>>>>
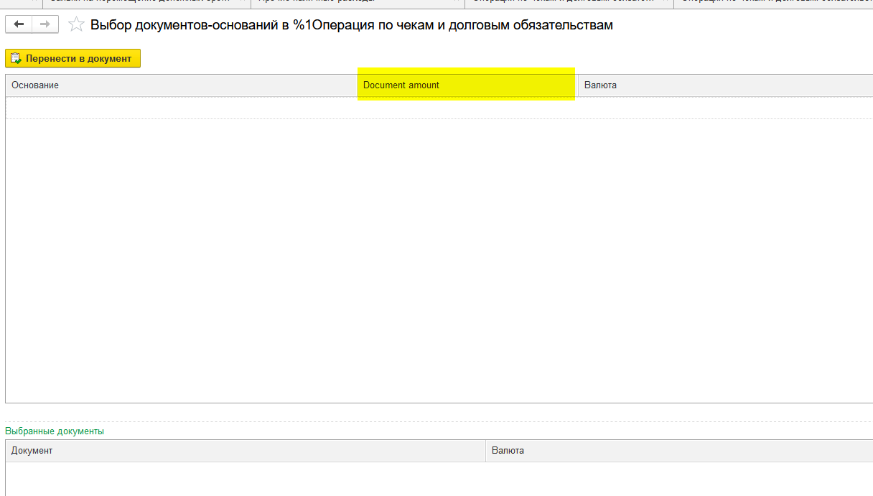This screenshot has width=873, height=496.
Task: Sort by the highlighted 'Document amount' column
Action: click(x=467, y=84)
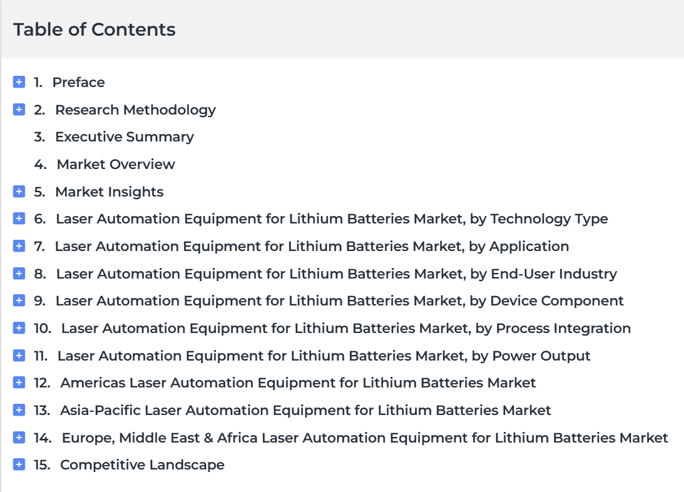
Task: Open Americas Laser Automation Equipment chapter title
Action: (x=298, y=383)
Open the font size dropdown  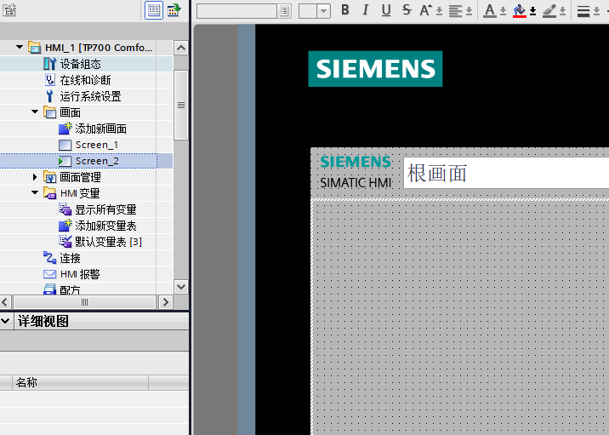tap(324, 11)
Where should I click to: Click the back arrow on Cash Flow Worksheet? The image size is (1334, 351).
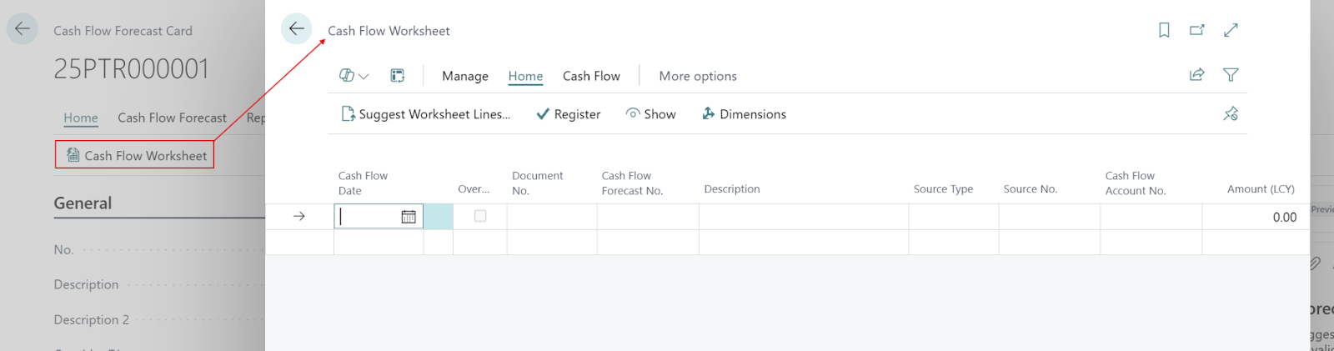pos(296,29)
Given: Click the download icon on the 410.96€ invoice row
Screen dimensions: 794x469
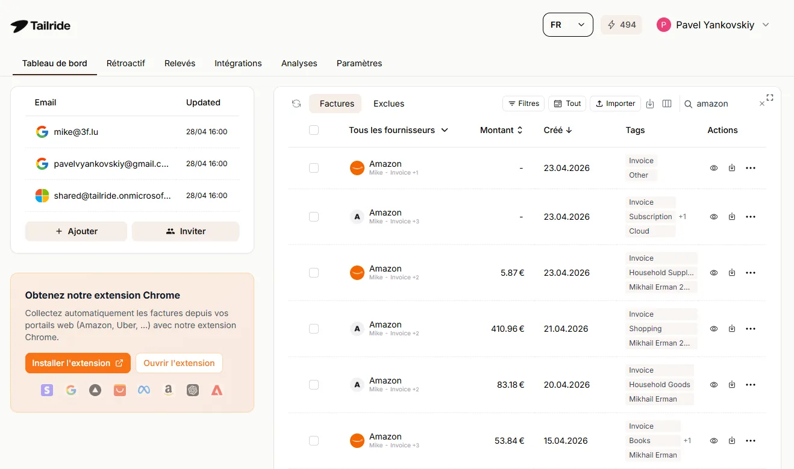Looking at the screenshot, I should (732, 329).
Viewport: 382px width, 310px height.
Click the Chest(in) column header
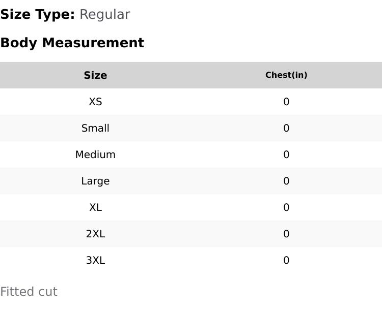[x=286, y=75]
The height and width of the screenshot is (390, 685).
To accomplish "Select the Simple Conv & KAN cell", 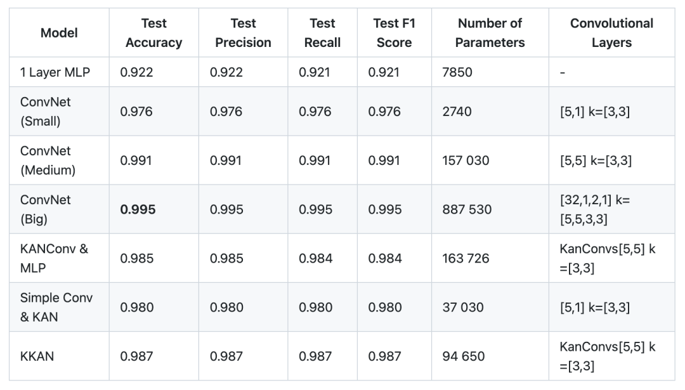I will coord(56,307).
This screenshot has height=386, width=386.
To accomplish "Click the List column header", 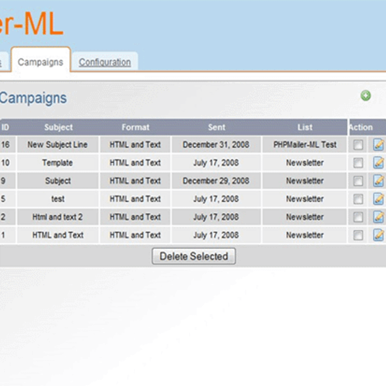I will [x=305, y=127].
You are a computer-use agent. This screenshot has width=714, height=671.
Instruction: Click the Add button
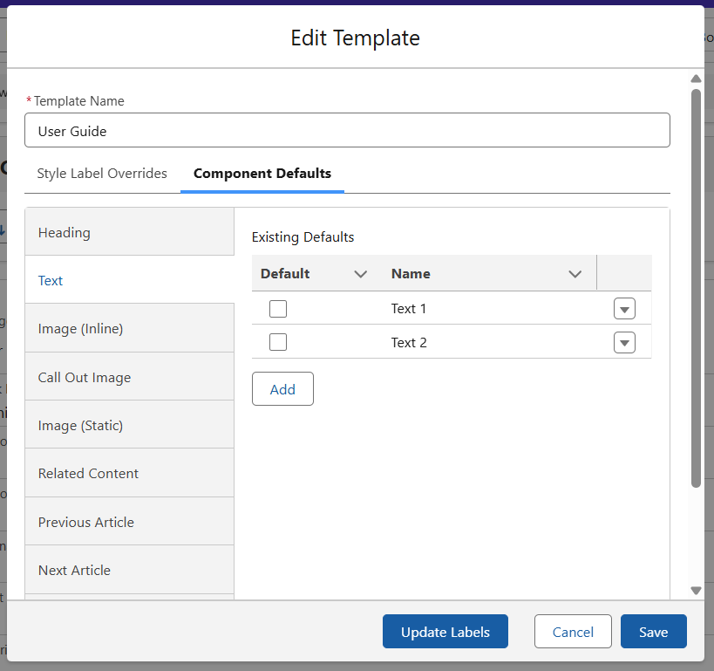coord(282,389)
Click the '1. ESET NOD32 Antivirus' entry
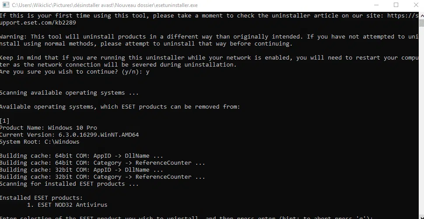The height and width of the screenshot is (219, 424). [67, 205]
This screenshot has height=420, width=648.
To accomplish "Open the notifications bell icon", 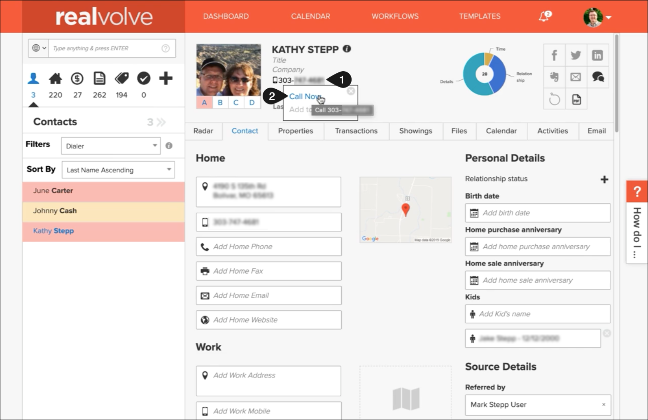I will click(544, 16).
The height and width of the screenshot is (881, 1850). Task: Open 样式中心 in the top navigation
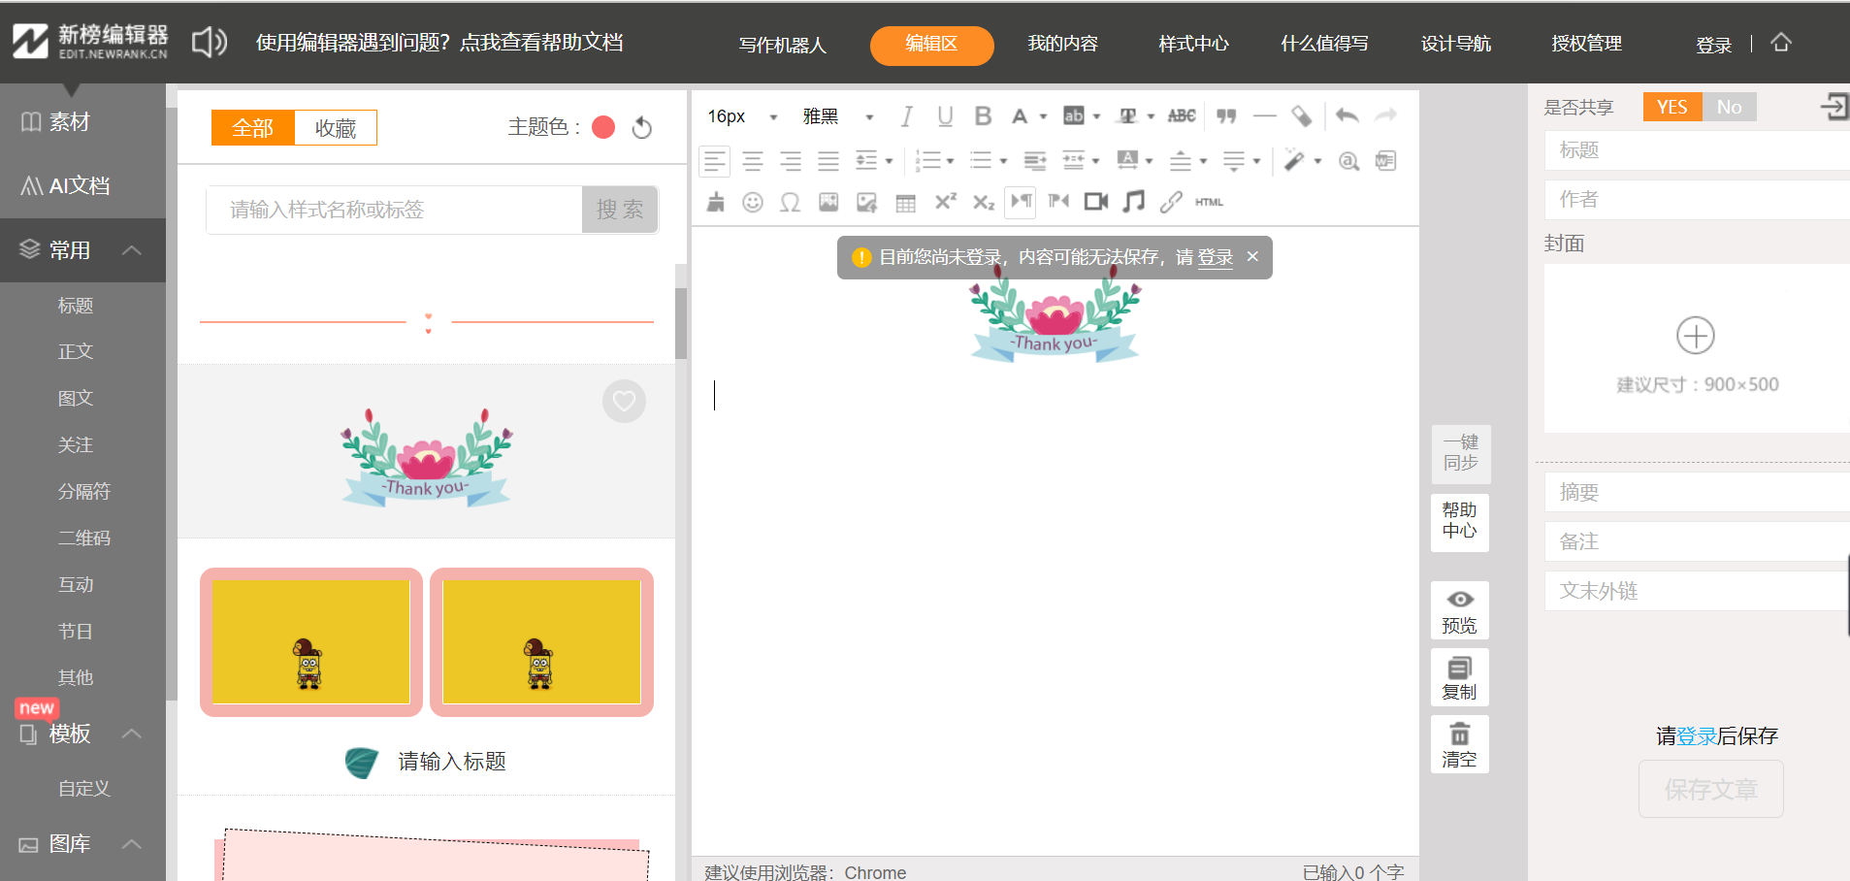pos(1193,44)
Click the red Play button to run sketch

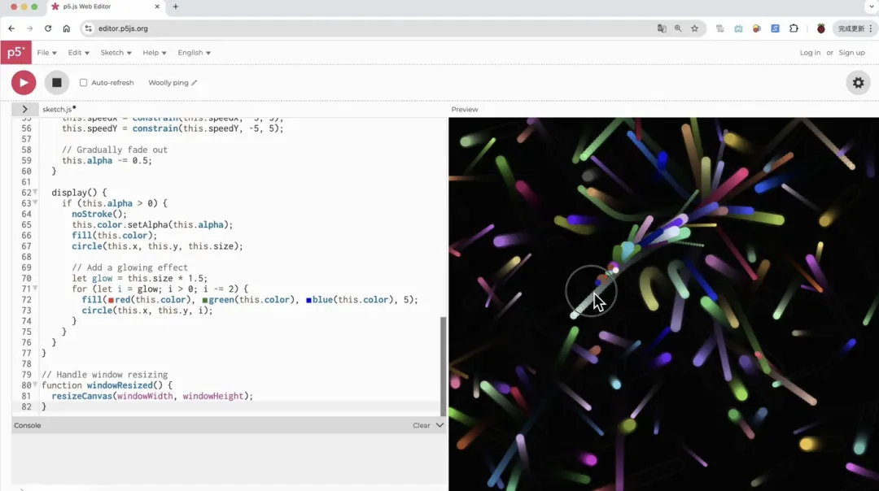[23, 82]
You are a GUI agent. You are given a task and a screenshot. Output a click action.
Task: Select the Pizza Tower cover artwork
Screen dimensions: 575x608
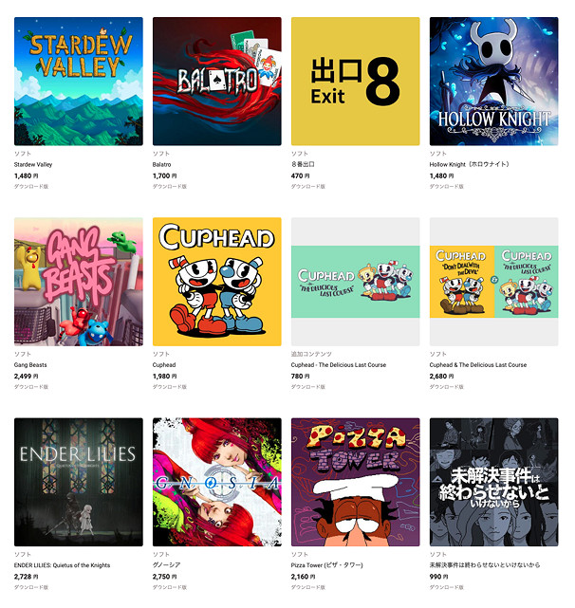356,483
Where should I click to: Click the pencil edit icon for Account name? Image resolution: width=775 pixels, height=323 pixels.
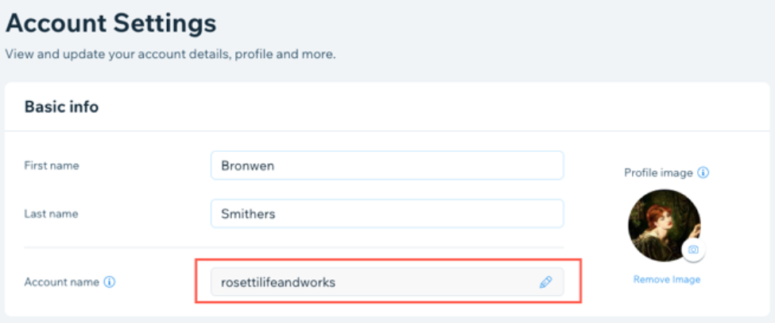click(545, 282)
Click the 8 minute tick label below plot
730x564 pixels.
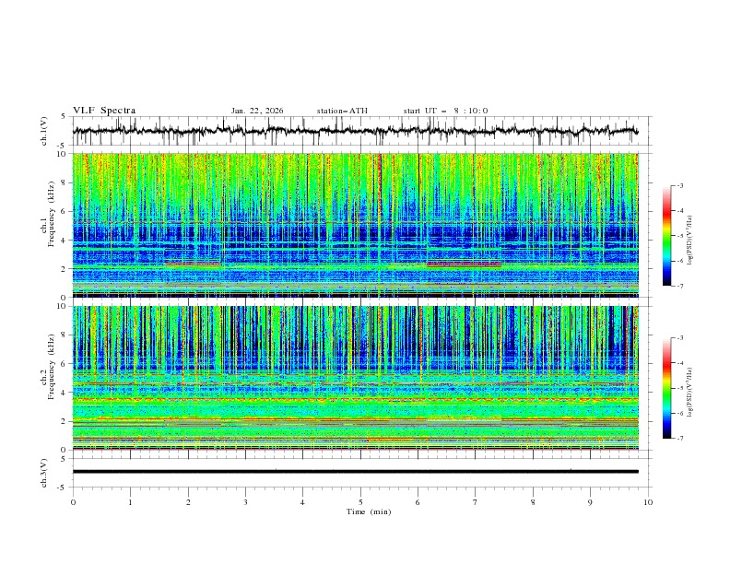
<<<<
_Task item_: Only the lines from the line holding "Screen dimensions: 575x608" through the last line above belong in the answer, repeated exactly; the pictures do not.

_Answer for the task_:
Screen dimensions: 575x608
356,483
Where should I click to: Click the pencil edit icon for Account name? Image resolution: width=775 pixels, height=323 pixels.
click(545, 282)
Click the 8 minute tick label below plot
730x564 pixels.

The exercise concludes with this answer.